11/10/2012
Commodities Agrícolas
Demanda europeia O cacau devolveu os ganhos da sessão anterior e fechou em baixa ontem na bolsa de Nova York, diante da expectativa de uma nova redução nas estimativas de processamento da amêndoa no terceiro trimestre do ano na Europa, região que lidera o consumo global de chocolate. Os contratos para março de 2013 encerraram em baixa de US$ 42, a US$ 2.388 por tonelada. Hector Galvan, analista da R.J. O'Brien, disse à agência Dow Jones Newswires que o mercado aguarda redução de 15% a 20% na demanda por chocolate na Europa, por conta das incertezas econômicas na região. Os números dos processadores serão divulgados em 16 de outubro. Em Ilhéus e Itabuna (BA), a arroba da amêndoa saiu, em média, por R$ 68,16, segundo a Central Nacional de Produtores de Cacau.
Ajuste de posições O suco de laranja recuou ontem pelo quarto pregão seguido. Os contratos com vencimento em janeiro de 2013 fecharam com uma desvalorização de 80 pontos, a US$ 1,1125 por libra-peso. "Alguns especuladores ajustaram posições antes do primeiro relatório do USDA (Departamento de Agricultura dos Estados Unidos) sobre a nova safra de laranja americana", disse à Dow Jones Newswires o analista Jack Scoville, da Price Futures. A percepção é que novas quedas nas cotações da bebida possam surgir, caso o órgão americano aponte hoje uma produção volumosa, em meio ao enfraquecimento da demanda. No mercado spot de São Paulo, a caixa de 40,8 quilos da laranja destinada às indústrias permaneceu em R$ 7,02, de acordo com levantamento do Cepea/Esalq.
Safra americana A expectativa de que o relatório de oferta e demanda de grãos que será divulgado na manhã de hoje pelo Departamento de Agricultura dos Estados Unidos (USDA) revise para cima a produção de soja do país nesta safra 2012/13 colaborou para uma nova queda da oleaginosa ontem em Chicago. Os papéis para janeiro fecharam em baixa de 25,50 centavos, a US$ 15,2375 por bushel. "Não tivemos notícias altistas, houve a falta de uma sinalização mais firme de demanda. O mercado esteve vazio, já que a maioria prefere esperar a sinalização do USDA", avaliou Bruno Perottoni, analista da corretora Terra Investimentos. No mercado doméstico, a saca de 60 quilos ficou a R$ 61,83 no oeste da Bahia, segundo a Associação de Agricultores e Irrigantes da Bahia (Aiba).

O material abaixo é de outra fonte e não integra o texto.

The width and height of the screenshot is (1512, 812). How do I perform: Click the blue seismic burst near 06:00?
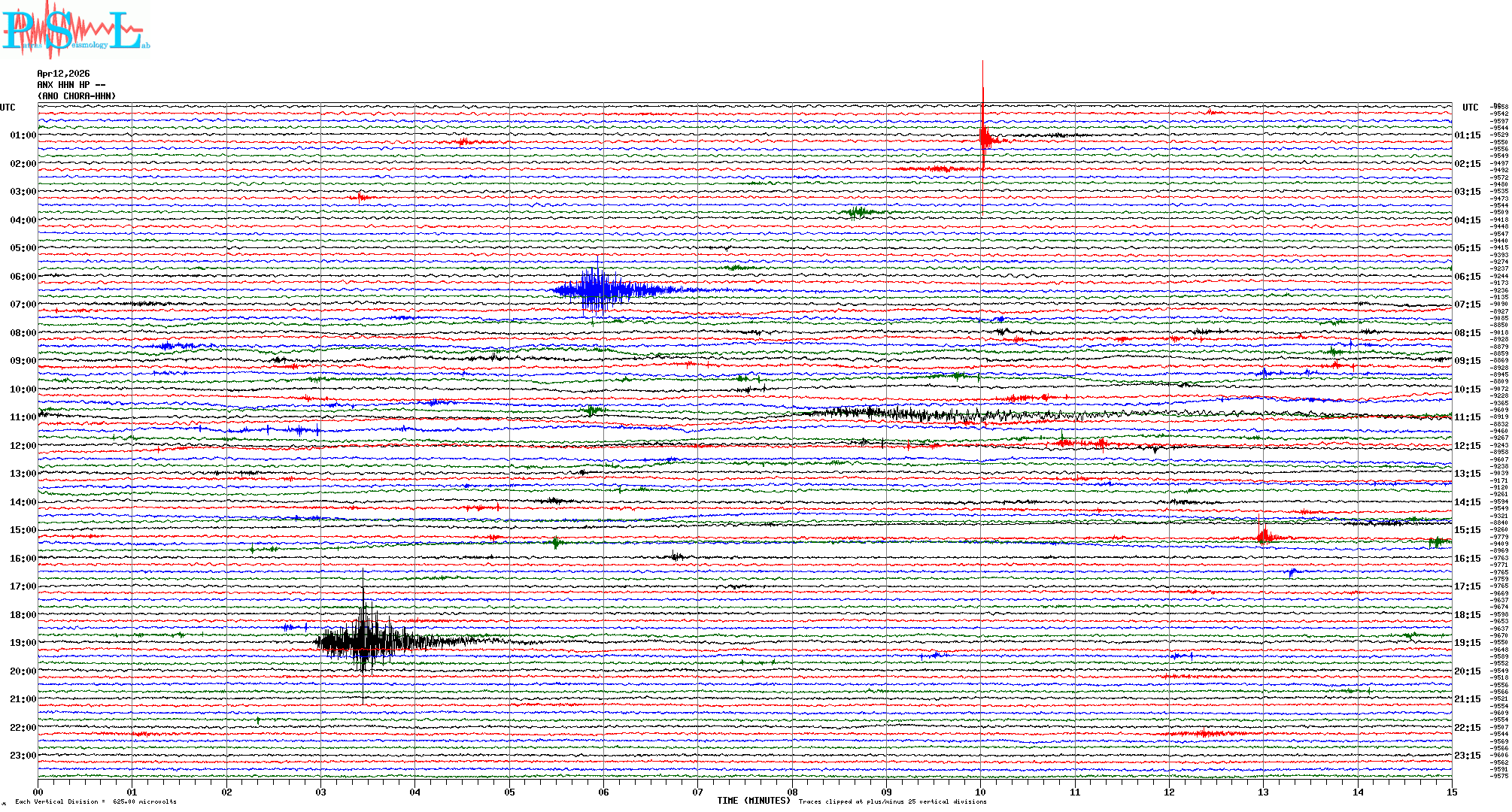pyautogui.click(x=600, y=289)
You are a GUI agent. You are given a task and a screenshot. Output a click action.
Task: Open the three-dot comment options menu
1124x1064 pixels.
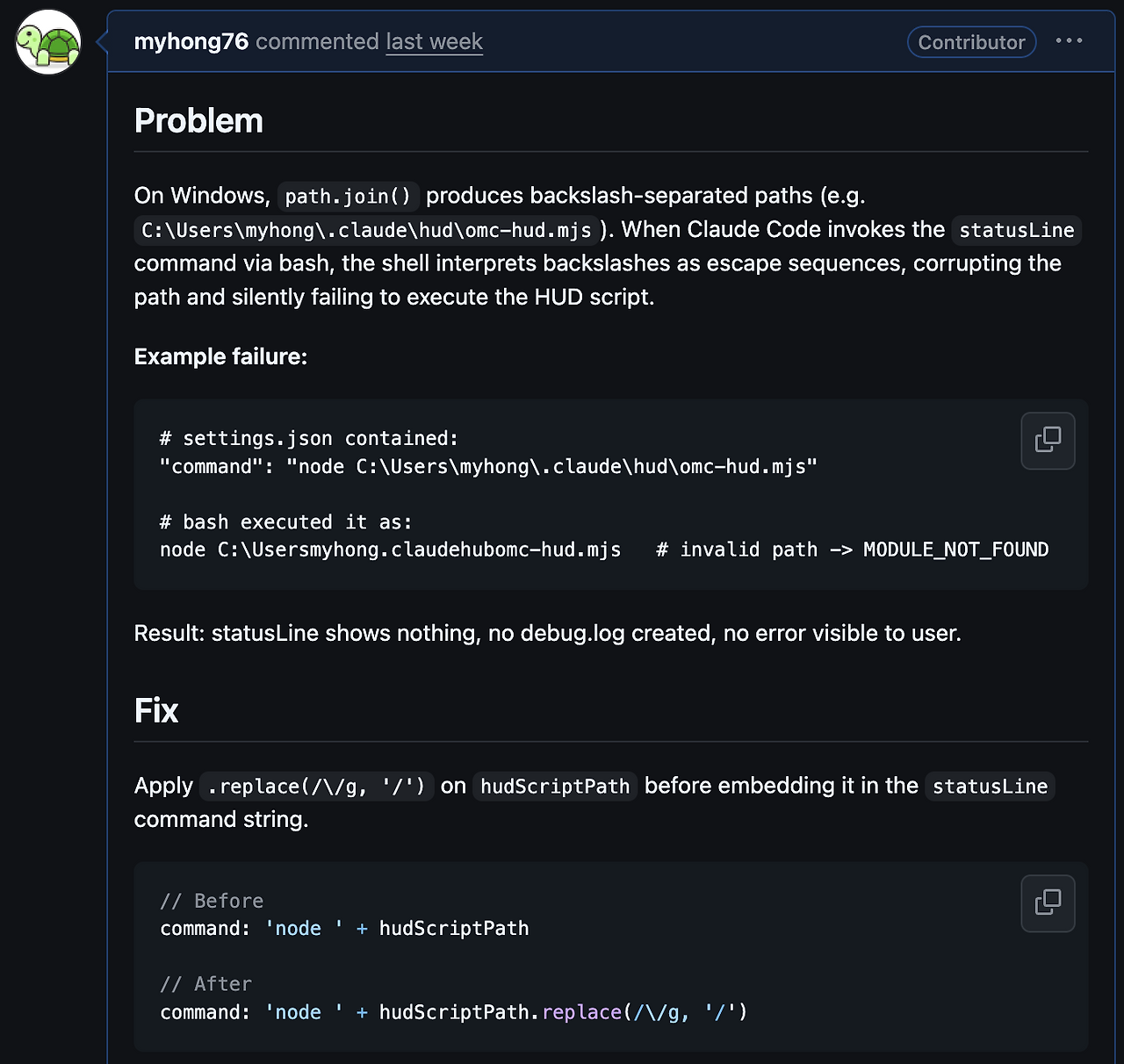coord(1069,41)
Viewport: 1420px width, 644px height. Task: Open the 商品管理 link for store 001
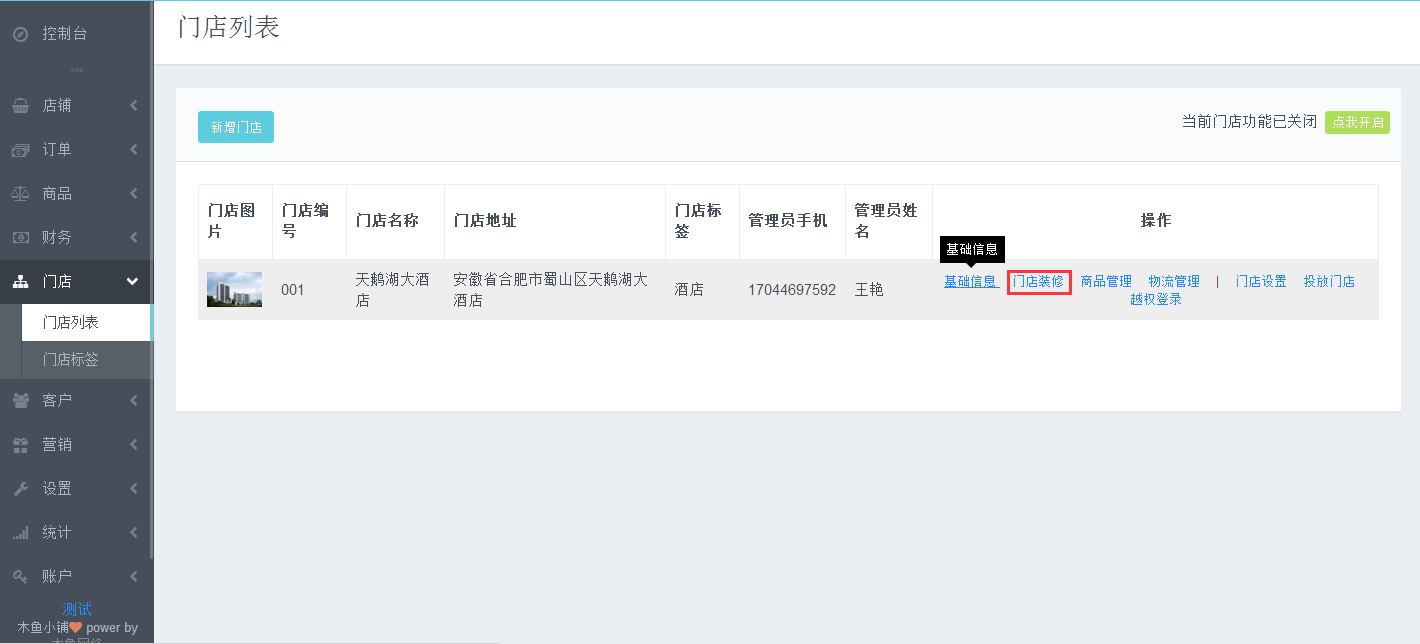coord(1106,282)
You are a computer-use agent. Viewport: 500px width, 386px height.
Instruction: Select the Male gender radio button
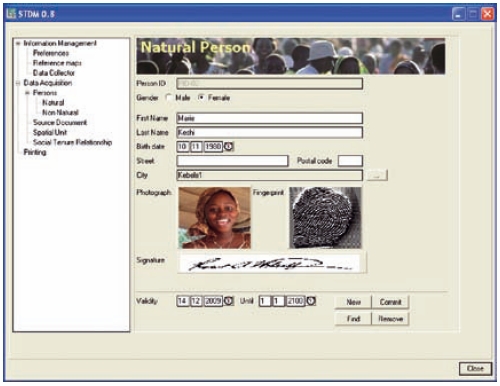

Oferta menor O trigo voltou a subir nas bolsas americanas ontem, em meio à expectativa de que o Departamento de Agricultura dos EUA (USDA) revise para baixo, em relatório de oferta e demanda a ser divulgado hoje, sua previsão para a oferta global do cereal. Em Chicago, março fechou em alta de 5,25 centavos, a US$ 8,81 por bushel. Em Kansas, os papéis de mesmo vencimento subiram 8,25 centavos, para US$ 9,11 por bushel. Analistas preveem, ainda, que o USDA eleve a estimativa para o uso do trigo em rações. "Isso levou os agentes a realizar operações de spread, com a aposta na alta do trigo e na baixa do milho", disse John Kleist, da Ebottrading.com, à Dow Jones Newswires. No Paraná, a saca seguiu a R$ 33,24, segundo o Departamento de Economia Rural (Deral).